As políticas sociais vão ainda deparar-se com as dificuldades de gestão social do não trabalho, transferindo para outras áreas alguns dos problemas que eram atribuídos apenas aos idosos e aos deficientes. O desemprego prolongado, associado à saída antecipada do ciclo de vida laboral, origina um mercado potencial de indivíduos carenciados, que irá provavelmente mobilizar grande parte dos recursos sociais que não são absorvidos pelos idosos enquanto potenciais beneficiários. Segundo Robert Castel (1995), a crise de futuro, que se iniciou, é uma crise que vem do centro como uma onda de choque que atravessa a estrutura social. Caminhamos para uma desestabilização dos estáveis, dos trabalhadores qualificados que se podem tornar precários. A fragilidade social, o risco de exclusão, atravessa toda a sociedade, através da perda de centralidade do trabalho e da degradação da condição salarial.

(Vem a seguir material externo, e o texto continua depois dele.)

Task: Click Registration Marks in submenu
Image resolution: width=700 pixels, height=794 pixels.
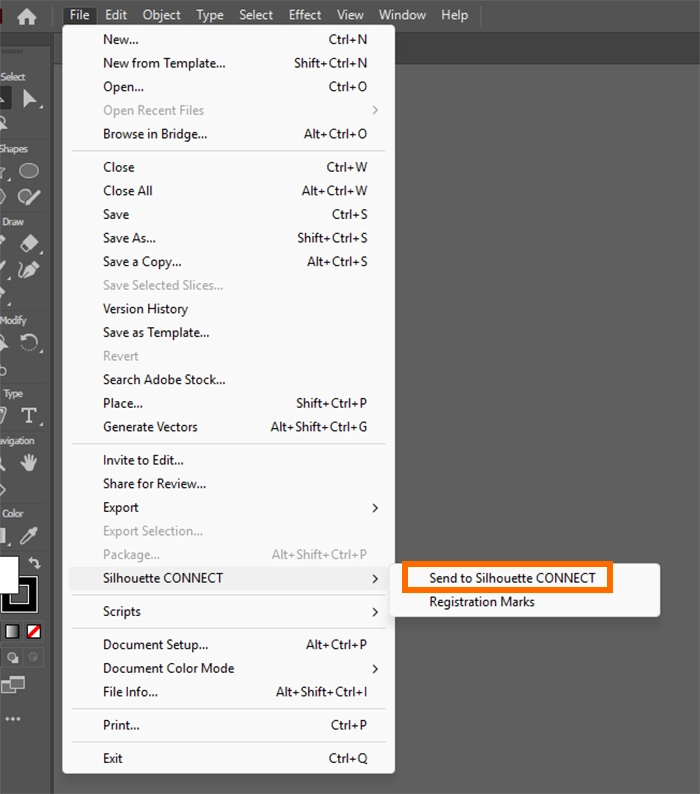Action: pos(482,602)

Mais do que o aumento do papel do estado devemos estar, sobretudo, atentos à transformação das modalidades de intervenção. Diria que, num futuro muito próximo, a velhice não vai deixar de ser um problema social, mas ela vai deixar de ser uma propriedade, menos conotada com necessidades materiais e sociais e objecto de políticas sociais específicas, e mais com apoios médico-sociais normalmente bastante sofisticados.

Notas 1    O Índice Sintético de Fecundidade (IST) nestes dois países é de 1, 2 crianças por mulher (Population et Societé, 1999).

2    Apesar de os indicadores mostrarem uma tendência crescente, Portugal, juntamente com a Irlanda, apresentam os valores mais baixos da União Europeia (As Gerações Mais Idosas, INE, série de estudos n.º 83, 1999).

3    Este conceito consiste na determinação de um indicador de idade fundado sobre a probabilidade de sobreviver 5 ou 10 anos. Esta probabilidade é calculada para toda a coorte, isto é, do nascimento até à idade x.

4    Em Portugal apenas foi realizado o estudo publicado em 2000 pelo INE.

5    Em 1991, a Espanha regista 16,6% e a Grécia 17,7% de idosos a residirem sós. Para mais informação consultar As Gerações Mais Idosas, INE, 1999.